Para que se revertesse essa situação seria necessária a presença do Estado, dado sua
importância no direcionamento das atividades produtivas de Mato Grosso.
Tais medidas, contudo, esbarraram não só na desagregação político-administrativa que
se seguiu aos primeiros anos após a instalação do governo revolucionário mas principalmente
na capacidade financeira do estado, no período de crise inaugurado a partir do crash de 1929.

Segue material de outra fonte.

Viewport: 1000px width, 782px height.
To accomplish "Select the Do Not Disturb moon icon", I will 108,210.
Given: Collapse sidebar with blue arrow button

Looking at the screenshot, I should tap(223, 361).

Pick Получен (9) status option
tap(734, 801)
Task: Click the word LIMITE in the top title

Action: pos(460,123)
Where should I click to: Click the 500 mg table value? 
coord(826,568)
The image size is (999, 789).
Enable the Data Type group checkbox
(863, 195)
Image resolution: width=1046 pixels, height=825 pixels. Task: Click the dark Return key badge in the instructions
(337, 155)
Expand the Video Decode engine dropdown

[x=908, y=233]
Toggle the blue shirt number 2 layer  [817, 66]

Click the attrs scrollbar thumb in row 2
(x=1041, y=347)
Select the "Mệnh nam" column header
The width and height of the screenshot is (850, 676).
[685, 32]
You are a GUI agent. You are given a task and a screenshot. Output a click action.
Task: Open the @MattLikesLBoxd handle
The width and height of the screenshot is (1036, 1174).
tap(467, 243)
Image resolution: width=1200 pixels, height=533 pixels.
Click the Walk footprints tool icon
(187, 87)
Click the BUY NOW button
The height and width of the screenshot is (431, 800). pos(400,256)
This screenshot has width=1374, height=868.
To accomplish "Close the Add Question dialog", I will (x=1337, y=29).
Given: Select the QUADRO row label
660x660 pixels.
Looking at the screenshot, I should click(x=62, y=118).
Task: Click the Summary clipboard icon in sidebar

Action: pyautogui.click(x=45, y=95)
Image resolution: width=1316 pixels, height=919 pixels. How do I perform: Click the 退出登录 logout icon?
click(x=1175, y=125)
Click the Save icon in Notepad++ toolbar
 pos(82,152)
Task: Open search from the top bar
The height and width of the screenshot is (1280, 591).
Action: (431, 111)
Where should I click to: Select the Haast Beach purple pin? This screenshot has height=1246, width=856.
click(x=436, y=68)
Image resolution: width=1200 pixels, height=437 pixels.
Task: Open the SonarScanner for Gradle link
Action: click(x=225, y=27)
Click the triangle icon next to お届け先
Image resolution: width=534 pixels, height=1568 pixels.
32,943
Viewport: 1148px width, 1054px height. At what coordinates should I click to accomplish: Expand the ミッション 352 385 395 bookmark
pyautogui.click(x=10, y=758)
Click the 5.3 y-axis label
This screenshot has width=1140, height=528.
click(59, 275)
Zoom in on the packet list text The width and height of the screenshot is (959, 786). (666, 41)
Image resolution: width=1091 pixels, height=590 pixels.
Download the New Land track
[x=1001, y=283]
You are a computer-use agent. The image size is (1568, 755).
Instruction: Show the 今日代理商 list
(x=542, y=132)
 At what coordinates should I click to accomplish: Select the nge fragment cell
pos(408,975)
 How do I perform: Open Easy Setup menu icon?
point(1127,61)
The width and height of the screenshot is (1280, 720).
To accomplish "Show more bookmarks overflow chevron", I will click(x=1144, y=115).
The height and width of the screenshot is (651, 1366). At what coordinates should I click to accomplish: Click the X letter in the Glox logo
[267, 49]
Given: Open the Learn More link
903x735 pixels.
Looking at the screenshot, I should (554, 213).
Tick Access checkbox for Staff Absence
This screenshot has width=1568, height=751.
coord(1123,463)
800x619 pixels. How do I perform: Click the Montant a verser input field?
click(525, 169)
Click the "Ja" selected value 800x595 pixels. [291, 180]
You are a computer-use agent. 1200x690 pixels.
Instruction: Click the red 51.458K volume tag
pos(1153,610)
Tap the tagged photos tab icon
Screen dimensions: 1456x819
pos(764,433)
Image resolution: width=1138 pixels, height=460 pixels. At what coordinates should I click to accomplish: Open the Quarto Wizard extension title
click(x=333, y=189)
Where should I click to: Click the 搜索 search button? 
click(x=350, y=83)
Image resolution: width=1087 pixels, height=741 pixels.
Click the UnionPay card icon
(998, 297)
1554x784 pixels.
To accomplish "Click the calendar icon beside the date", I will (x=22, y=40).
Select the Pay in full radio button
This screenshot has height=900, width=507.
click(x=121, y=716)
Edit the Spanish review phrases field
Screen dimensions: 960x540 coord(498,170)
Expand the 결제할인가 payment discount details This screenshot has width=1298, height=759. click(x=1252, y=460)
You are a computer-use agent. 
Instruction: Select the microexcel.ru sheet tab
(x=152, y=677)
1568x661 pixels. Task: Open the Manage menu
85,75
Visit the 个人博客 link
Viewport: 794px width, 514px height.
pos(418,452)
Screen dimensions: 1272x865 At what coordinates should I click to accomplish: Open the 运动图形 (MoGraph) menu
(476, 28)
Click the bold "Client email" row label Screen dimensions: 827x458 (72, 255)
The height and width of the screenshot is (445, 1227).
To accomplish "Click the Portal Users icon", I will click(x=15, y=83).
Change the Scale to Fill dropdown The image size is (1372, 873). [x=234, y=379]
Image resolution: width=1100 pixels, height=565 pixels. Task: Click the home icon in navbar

Desta feita, a intenção de promover-se de forma intensiva o alargamento das fronteiras
econômicas, o que exigiria investimentos do Estado em infra-estrutura, no setor produtivo,etc,
transformou-se, na prática dos diversos governantes que assomaram ao executivo estadual,
entre 1930 e 1945 — oito interventores e dois governadores — numa política de uma nota só,
qual seja, um intensivo combate ao crônico déficit público do Estado. Esta política foi
representada, concretamente, pelas medidas clássicas de corte de despesas, provocando, entre
outros, atrasos sistemáticos nos vencimentos do funcionalismo e nos pagamentos em geral de
responsabilidade do governo, junto a seus fornecedores.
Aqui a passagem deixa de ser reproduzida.